接下来我们玩更高级一点的,我们使用query语句来筛选我们的数据,这意味着我们可以导入多张表的数据,我们还是来个简单的,命令如下。我们发现使用query语句的话,就不用指定table了,由于数量很少,现在我们指定mapper的数量为1。我们执行下面的命令,该命令目前有个问题。

[root@centos1 sqoop-1.4.6]# ./bin/sqoop import --connect jdbc:mysql://192.168.20.224:3306/bbc5.1 --username root --password root --query 'select * from shop_role where r_id = 11' --target-dir /sqoop/shop_role -m 1 --fields-terminated-by '\t'
Warning: /home/sqoop-1.4.6/../hbase does not exist! HBase imports will fail.
Please set $HBASE_HOME to the root of your HBase installation.
Warning: /home/sqoop-1.4.6/../hcatalog does not exist! HCatalog jobs will fail.
Please set $HCAT_HOME to the root of your HCatalog installation.
Warning: /home/sqoop-1.4.6/../accumulo does not exist! Accumulo imports will fail.
Please set $ACCUMULO_HOME to the root of your Accumulo installation.
Warning: /home/sqoop-1.4.6/../zookeeper does not exist! Accumulo imports will fail.
Please set $ZOOKEEPER_HOME to the root of your Zookeeper installation.
17/12/15 15:21:56 INFO sqoop.Sqoop: Running Sqoop version: 1.4.6
17/12/15 15:21:56 WARN tool.BaseSqoopTool: Setting your password on the command-line is insecure. Consider using -P instead.
17/12/15 15:21:56 INFO manager.MySQLManager: Preparing to use a MySQL streaming resultset.
17/12/15 15:21:56 INFO tool.CodeGenTool: Beginning code generation
17/12/15 15:21:56 ERROR tool.ImportTool: Encountered IOException running import job: java.io.IOException: Query [select * from shop_role where r_id = 11] must contain '$CONDITIONS' in WHERE clause.
at org.apache.sqoop.manager.ConnManager.getColumnTypes(ConnManager.java:300)
at org.apache.sqoop.orm.ClassWriter.getColumnTypes(ClassWriter.java:1833)
at org.apache.sqoop.orm.ClassWriter.generate(ClassWriter.java:1645)
at org.apache.sqoop.tool.CodeGenTool.generateORM(CodeGenTool.java:107)
at org.apache.sqoop.tool.ImportTool.importTable(ImportTool.java:478)
at org.apache.sqoop.tool.ImportTool.run(ImportTool.java:605)
at org.apache.sqoop.Sqoop.run(Sqoop.java:143)
at org.apache.hadoop.util.ToolRunner.run(ToolRunner.java:70)
at org.apache.sqoop.Sqoop.runSqoop(Sqoop.java:179)
at org.apache.sqoop.Sqoop.runTool(Sqoop.java:218)
at org.apache.sqoop.Sqoop.runTool(Sqoop.java:227)
at org.apache.sqoop.Sqoop.main(Sqoop.java:236)

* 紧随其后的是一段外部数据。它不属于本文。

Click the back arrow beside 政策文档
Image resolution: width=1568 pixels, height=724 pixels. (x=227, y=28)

执行上面的命令会出现如下所示的错误信息:must contain '$CONDITIONS' in WHERE clause.的意思是在我们的query的where条件当中必须有$CONDITIONS'这个条件,这个条件就相当于一个占位符,动态接收传过来的参数,从而查询出符合条件的结果。

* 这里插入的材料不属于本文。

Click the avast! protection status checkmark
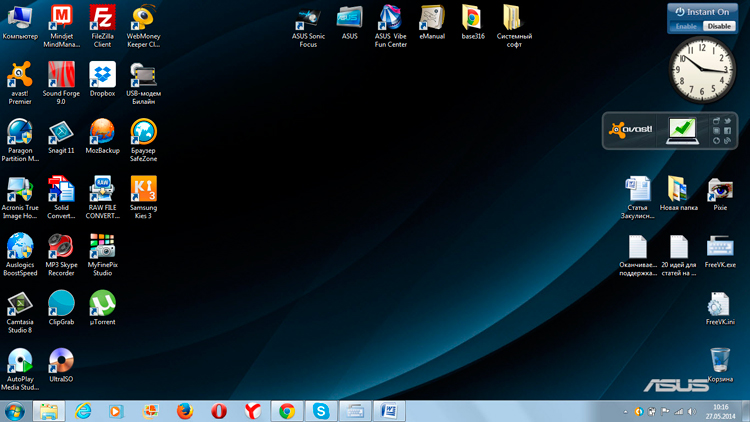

我们在上面的命令语句当中加上$CONDITIONS,如下所示。然后再执行,就可以执行成功。

[root@centos1 sqoop-1.4.6]# ./bin/sqoop import --connect jdbc:mysql://192.168.20.224:3306/bbc5.1 --username root --password root --query 'select * from shop_role where r_id >10 and r_id < 40 and $CONDITIONS' --target-dir /sqoop/shop_role -m 1 --fields-terminated-by '\t'
......
[root@centos1 hadoop]# hadoop fs -cat /sqoop/shop_role/part-m-00000
11	超级管理员	20150316095648	超级管理员	经理
16	高级管理员	20150825070151	高级管理员	研发
18	普通管理员	20150316095658	普通管理员	经理
20	b2c	1449022961714	仅可操作B2C功能。	manager
[root@centos1 hadoop]#


--split-by

假如我们要把-m 1改成-m 2的话,导入操作会失败,我们来看一下命令执行及异常信息,如下所示。异常信息的意思是,我们没有指定mapper按什么规则来分割数据。即我这个mapper应该读取哪些数据,一个mapper的时候没有问题是因为它一个mapper就读取了所有数据,现在mapper的数量是2了,那么我第一个mapper读取多少数据,第二个mapper就读取第一个mapper剩下的数据,现在两个mapper缺少一个分割数据的条件,找一个唯一标识的一列作为分割条件,这样两个mapper便可以迅速知道表中一共有多少条数据,两者分别需要读取多少数据。

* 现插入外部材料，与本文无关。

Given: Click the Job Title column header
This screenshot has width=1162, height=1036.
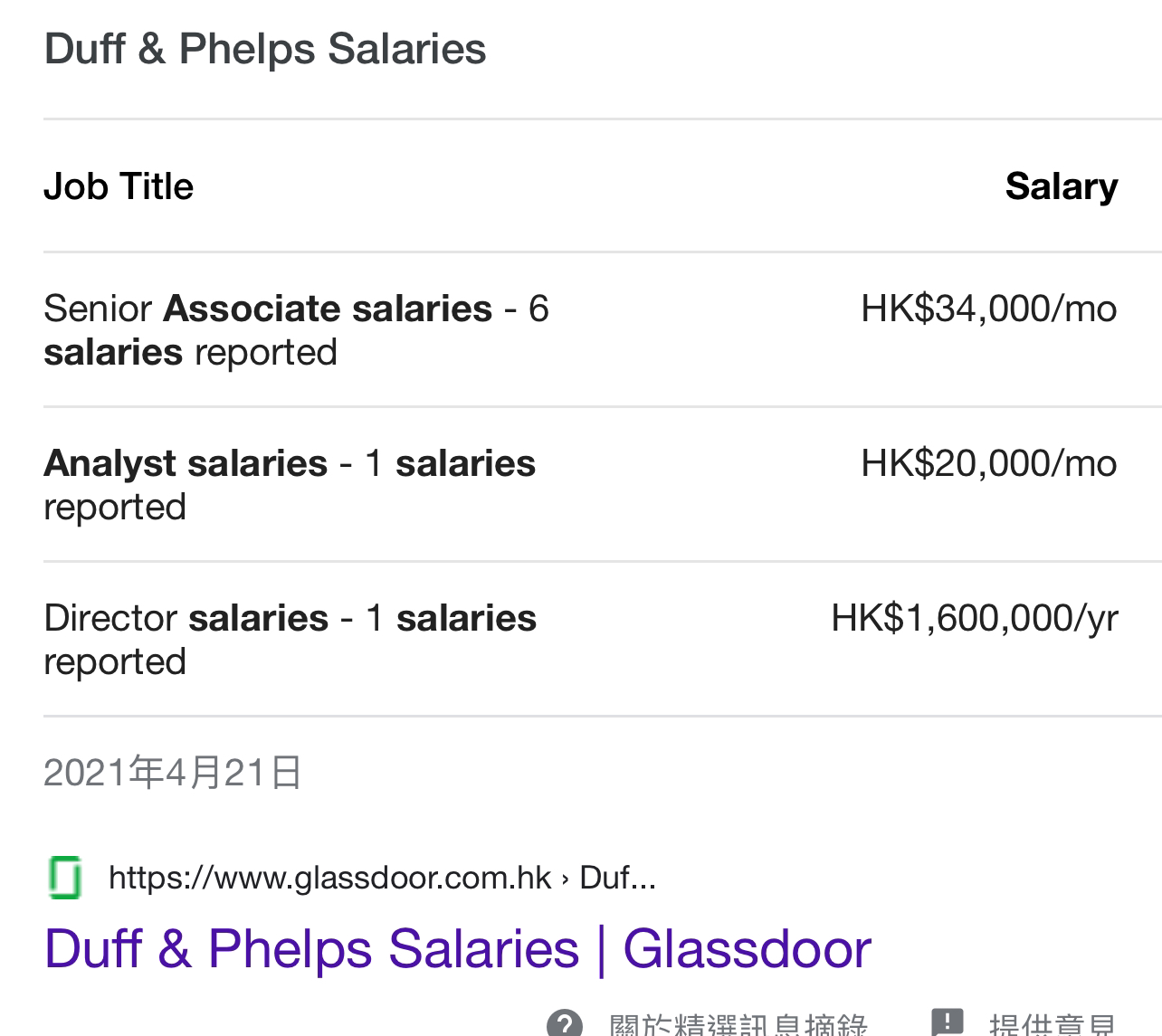Looking at the screenshot, I should point(119,186).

[root@centos1 sqoop-1.4.6]# ./bin/sqoop import --connect jdbc:mysql://192.168.20.224:3306/bbc5.1 --username root --password root --query 'select * from shop_role where r_id >10 and r_id < 40 and $CONDITIONS' --target-dir /sqoop/shop_role -m 2 --fields-terminated-by '\t'
17/12/15 15:30:53 INFO sqoop.Sqoop: Running Sqoop version: 1.4.6
17/12/15 15:30:53 WARN tool.BaseSqoopTool: Setting your password on the command-line is insecure. Consider using -P instead.
When importing query results in parallel, you must specify --split-by.

[root@centos1 sqoop-1.4.6]# ./bin/sqoop import --connect jdbc:mysql://192.168.20.224:3306/bbc5.1 --username root --password root --query 'select * from shop_role where r_id >10 and r_id < 40 and $CONDITIONS' --target-dir /sqoop/shop_role -m 2 --fields-terminated-by '\t' --split-by shop_role.r_id

执行上面的命令,导入操作便可以成功。如下图所示。发现确实生成了两个文件,并且两个文件中的内容加起来刚好就是我们query中的条件r_id>10 and r_id < 40。这里我们再详细说说$CONDITIONS'的作用,sqoop首先根据shop_role.r_id将数据统计出来,然后传给$CONDITIONS',query语句就知道一共有多条数据了,假如第一个mapper读取了2条数据,那么也会把这个2传给$CONDITIONS,这样第二个mapper在读取数据的时候便可以根据第一个mapper读取的数量读取剩下的内容。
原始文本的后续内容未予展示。